The RondoDox Botnet and HPE OneView
In early January 2026, security researchers identified an active, large-scale exploitation campaign targeting CVE-2025-37164, a critical unauthenticated remote code execution vulnerability in HPE OneView. For context, OneView is a centralized infrastructure management platform used heavily in enterprise data centers.
The attacks were driven by the newly discovered RondoDox botnet, which launched over 40,000 automated attack attempts in a tight four-hour window on January 7. The targets weren’t random; they focused heavily on government, financial services, and industrial manufacturing organizations. RondoDox proves that modern IoT botnets are evolving. They are no longer just hijacking smart refrigerators to launch nuisance attacks; they are actively hunting for the management platforms that control enterprise server racks and storage arrays.

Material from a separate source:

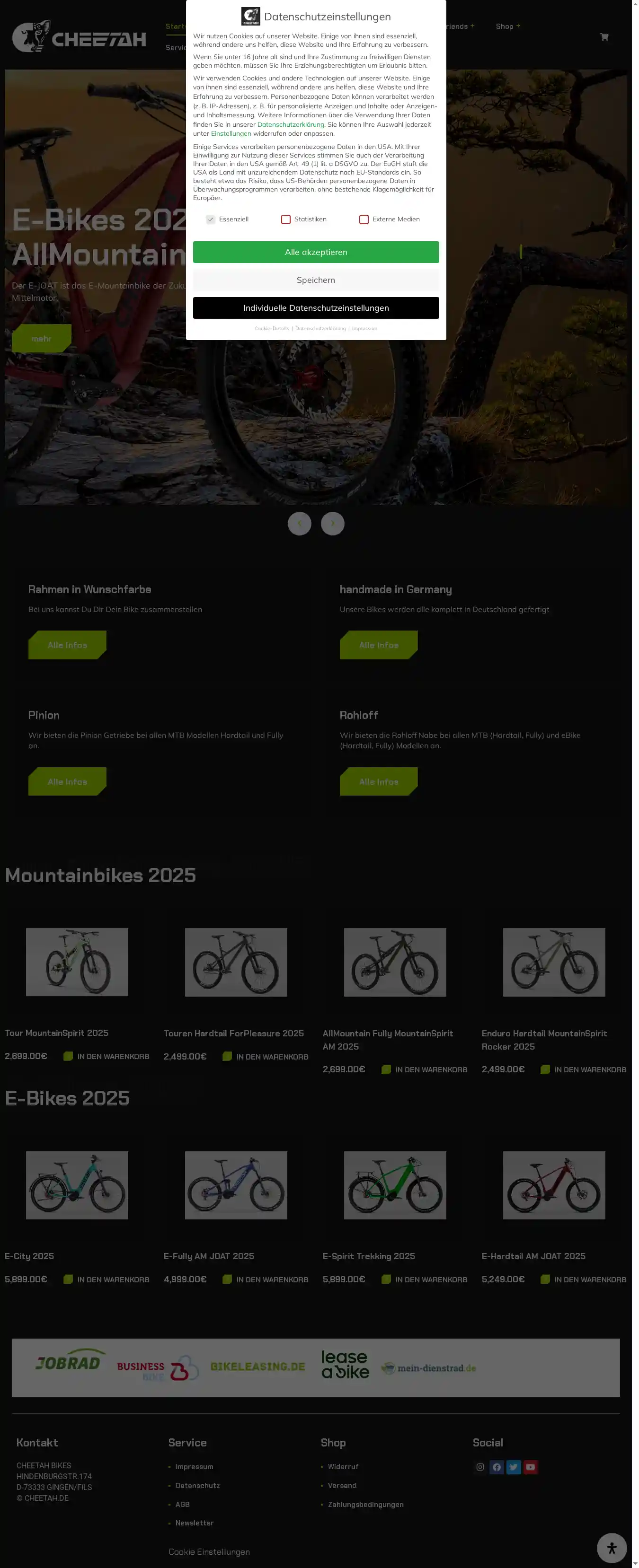Screen dimensions: 639x1568
Task: Enable the Statistiken checkbox
Action: [286, 219]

The 15.7 Tbps Azure Attack and the Aisuru Botnet
While enterprise infrastructure is under attack, consumer devices are still being weaponized at an unprecedented scale. Just weeks ago, Microsoft Azure absorbed what it described as one of the largest Distributed Denial of Service (DDoS) attacks ever recorded. The multi-vector attack peaked at a mind-bending 15.72 Tbps and 3.64 billion packets per second.
The source of this massive traffic spike? The Aisuru IoT botnet. Aisuru successfully recruited over 500,000 compromised home routers, surveillance cameras, and DVRs globally. Because edge devices like routers and IP cameras are rarely updated by consumers and frequently sit outside of traditional security perimeters, they offer threat actors an almost limitless pool of high-bandwidth nodes to hijack.
The Expanding Attack Surface
The 2026 threat landscape is heavily defined by the sheer volume of unmanaged devices. Recent industry reports indicate that routers and switches now average over 30 vulnerabilities per device and account for a massive percentage of critical risks in enterprise networks.
Common IoT Attack Vectors in 2026 include:
- Unauthenticated Remote Code Execution (RCE): Exploiting flawed firmware to run malicious code without needing login credentials.
- Credential Brute-Forcing: Using automated scripts to guess default or weak administrative passwords on exposed Telnet or SSH ports.
- Supply Chain Infiltration: Compromising third-party libraries incorporated into the device firmware.
- Man-in-the-Middle (MitM) Data Interception: Sniffing unencrypted plaintext telemetry data from IoT sensors to cloud platforms.
Defending against this requires a shift in architecture. Organizations must move toward continuous, passive device discovery to maintain an accurate inventory of what is actually on their network. Network segmentation is no longer optional—IoT devices must be strictly isolated from critical IT systems, and outbound traffic from these devices must be heavily scrutinized.